Your instructions → Scanning the entries below, copy every line that contains the word "computer".
_ _ _
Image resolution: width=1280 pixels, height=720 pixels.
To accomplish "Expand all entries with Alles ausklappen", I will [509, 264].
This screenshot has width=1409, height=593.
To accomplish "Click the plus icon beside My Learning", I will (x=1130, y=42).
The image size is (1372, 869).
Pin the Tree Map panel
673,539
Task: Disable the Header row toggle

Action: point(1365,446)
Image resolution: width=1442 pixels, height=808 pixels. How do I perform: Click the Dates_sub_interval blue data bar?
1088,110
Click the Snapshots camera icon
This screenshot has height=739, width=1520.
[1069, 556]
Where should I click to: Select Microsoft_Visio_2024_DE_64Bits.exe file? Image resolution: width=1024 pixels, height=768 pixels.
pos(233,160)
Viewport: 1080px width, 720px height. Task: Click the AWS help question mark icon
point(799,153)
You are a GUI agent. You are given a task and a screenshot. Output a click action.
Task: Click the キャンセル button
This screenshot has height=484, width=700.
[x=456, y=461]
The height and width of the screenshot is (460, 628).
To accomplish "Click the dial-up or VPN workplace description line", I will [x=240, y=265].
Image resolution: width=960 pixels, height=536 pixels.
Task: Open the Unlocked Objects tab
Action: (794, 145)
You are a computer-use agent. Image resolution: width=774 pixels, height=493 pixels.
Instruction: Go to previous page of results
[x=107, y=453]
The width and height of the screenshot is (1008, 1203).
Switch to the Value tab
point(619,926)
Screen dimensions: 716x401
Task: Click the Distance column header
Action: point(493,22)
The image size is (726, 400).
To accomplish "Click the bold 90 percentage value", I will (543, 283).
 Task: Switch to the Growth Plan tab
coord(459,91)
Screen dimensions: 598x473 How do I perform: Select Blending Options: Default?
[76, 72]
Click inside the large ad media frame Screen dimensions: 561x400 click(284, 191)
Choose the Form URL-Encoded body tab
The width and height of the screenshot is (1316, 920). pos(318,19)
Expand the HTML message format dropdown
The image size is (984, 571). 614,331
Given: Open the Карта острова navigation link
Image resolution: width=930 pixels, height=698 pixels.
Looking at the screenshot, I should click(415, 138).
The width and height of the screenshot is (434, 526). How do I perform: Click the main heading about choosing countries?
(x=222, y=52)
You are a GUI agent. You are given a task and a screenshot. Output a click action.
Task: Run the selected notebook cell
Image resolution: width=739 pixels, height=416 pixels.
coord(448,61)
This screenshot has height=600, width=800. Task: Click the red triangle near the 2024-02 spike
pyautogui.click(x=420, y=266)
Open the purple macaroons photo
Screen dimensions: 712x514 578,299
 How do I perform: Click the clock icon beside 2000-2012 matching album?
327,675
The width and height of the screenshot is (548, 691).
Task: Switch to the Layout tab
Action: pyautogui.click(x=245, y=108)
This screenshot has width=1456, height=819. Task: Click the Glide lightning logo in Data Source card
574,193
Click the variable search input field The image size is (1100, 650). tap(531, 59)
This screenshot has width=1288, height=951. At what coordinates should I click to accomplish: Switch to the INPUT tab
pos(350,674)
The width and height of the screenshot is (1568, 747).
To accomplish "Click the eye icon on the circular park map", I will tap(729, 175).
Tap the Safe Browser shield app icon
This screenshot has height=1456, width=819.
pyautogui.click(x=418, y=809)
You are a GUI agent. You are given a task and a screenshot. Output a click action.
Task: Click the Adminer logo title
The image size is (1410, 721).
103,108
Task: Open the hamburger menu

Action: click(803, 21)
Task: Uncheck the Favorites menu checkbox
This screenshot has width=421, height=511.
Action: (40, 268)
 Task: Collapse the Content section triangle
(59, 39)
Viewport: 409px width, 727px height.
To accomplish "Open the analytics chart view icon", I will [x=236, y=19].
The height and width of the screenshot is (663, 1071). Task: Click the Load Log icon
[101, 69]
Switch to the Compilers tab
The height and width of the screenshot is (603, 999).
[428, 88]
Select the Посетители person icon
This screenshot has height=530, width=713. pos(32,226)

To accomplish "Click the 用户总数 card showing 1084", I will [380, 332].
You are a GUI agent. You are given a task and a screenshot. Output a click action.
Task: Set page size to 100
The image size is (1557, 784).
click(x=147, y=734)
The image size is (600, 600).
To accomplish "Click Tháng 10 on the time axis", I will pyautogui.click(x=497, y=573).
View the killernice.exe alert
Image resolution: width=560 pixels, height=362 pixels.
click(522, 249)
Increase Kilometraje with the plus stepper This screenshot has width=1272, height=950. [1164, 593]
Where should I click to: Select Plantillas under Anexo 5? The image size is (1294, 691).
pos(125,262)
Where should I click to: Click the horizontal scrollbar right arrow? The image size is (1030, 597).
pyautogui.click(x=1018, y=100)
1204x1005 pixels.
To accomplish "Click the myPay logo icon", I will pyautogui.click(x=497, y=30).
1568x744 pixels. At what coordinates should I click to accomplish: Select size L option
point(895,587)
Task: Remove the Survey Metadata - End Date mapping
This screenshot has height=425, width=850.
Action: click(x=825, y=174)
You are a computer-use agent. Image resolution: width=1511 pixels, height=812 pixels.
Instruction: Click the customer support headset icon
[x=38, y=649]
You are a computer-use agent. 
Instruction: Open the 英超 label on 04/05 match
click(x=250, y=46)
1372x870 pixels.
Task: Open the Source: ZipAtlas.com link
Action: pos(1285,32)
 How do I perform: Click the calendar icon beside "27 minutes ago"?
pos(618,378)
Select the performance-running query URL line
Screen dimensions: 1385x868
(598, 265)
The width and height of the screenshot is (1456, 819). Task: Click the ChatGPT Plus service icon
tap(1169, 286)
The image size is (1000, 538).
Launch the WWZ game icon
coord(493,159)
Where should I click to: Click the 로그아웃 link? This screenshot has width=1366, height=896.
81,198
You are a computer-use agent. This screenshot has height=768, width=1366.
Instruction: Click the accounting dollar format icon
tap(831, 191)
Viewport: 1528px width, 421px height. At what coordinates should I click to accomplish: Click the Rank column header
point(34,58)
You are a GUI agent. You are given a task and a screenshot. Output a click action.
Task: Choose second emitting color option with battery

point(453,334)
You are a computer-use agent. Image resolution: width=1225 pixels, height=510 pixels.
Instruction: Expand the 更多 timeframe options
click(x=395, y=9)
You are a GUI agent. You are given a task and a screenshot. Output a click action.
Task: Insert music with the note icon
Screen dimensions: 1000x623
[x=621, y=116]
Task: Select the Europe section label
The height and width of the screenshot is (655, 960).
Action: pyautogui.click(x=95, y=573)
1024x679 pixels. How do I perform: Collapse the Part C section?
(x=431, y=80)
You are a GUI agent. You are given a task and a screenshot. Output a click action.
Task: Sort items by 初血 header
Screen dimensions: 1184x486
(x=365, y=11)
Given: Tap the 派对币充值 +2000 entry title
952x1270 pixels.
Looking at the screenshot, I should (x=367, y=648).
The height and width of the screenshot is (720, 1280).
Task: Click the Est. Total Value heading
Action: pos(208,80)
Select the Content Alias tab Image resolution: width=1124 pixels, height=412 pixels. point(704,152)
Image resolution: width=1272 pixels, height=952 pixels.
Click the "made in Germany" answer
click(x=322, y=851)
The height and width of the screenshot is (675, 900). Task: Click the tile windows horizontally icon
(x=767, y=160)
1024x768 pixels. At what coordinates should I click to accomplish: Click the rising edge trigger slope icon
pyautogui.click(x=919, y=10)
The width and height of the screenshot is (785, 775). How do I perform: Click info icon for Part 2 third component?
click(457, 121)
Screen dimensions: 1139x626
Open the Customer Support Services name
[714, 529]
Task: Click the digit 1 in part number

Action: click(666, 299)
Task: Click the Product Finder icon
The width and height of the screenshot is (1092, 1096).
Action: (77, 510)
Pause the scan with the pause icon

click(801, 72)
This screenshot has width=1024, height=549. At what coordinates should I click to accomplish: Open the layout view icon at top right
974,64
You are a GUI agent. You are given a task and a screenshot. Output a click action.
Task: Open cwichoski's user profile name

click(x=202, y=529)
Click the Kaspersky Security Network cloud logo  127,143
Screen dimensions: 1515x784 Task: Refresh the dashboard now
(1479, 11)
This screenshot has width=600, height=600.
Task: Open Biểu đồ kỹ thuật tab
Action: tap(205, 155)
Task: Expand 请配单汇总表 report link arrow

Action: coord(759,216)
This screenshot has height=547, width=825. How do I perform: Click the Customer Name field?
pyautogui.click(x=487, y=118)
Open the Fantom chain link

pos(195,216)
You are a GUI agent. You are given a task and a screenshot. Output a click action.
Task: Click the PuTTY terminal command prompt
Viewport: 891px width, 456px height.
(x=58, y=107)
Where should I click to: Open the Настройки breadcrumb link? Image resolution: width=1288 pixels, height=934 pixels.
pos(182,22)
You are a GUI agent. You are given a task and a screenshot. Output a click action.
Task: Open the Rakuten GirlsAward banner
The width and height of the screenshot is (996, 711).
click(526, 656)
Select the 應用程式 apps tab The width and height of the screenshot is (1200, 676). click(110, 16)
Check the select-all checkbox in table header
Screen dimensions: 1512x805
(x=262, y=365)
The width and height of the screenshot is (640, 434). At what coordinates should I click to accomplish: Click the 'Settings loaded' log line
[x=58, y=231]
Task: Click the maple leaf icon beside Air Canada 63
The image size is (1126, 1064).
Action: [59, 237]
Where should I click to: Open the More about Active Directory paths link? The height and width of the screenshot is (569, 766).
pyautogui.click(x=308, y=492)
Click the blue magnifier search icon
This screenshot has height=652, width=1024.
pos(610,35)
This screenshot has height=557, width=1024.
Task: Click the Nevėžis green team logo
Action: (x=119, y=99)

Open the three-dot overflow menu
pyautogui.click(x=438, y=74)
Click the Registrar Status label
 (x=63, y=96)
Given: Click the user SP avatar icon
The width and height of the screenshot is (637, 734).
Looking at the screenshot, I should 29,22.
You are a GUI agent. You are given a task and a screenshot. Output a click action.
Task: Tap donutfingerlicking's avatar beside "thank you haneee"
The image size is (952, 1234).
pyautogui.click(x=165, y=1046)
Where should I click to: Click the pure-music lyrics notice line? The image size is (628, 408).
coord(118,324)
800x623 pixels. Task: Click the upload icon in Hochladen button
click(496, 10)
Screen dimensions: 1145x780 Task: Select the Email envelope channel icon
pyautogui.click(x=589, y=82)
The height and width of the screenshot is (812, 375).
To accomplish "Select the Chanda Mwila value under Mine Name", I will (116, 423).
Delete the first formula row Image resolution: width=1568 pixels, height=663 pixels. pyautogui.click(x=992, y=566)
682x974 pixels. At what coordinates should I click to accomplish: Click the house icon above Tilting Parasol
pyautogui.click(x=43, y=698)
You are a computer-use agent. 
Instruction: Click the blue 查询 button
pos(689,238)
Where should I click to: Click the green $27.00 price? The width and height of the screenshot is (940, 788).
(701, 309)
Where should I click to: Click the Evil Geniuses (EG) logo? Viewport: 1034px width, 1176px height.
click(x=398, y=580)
_ _ _
Answer box →
You are a computer-use agent. Image resolution: width=774 pixels, height=493 pixels.
You are a computer-use agent. Image resolution: width=1511 pixels, height=812 pixels.
You are a computer-use agent. 
You are a computer-use agent. This screenshot has height=768, width=1366.
You are a computer-use agent. Image resolution: width=1225 pixels, height=510 pixels.
You are a computer-use agent. 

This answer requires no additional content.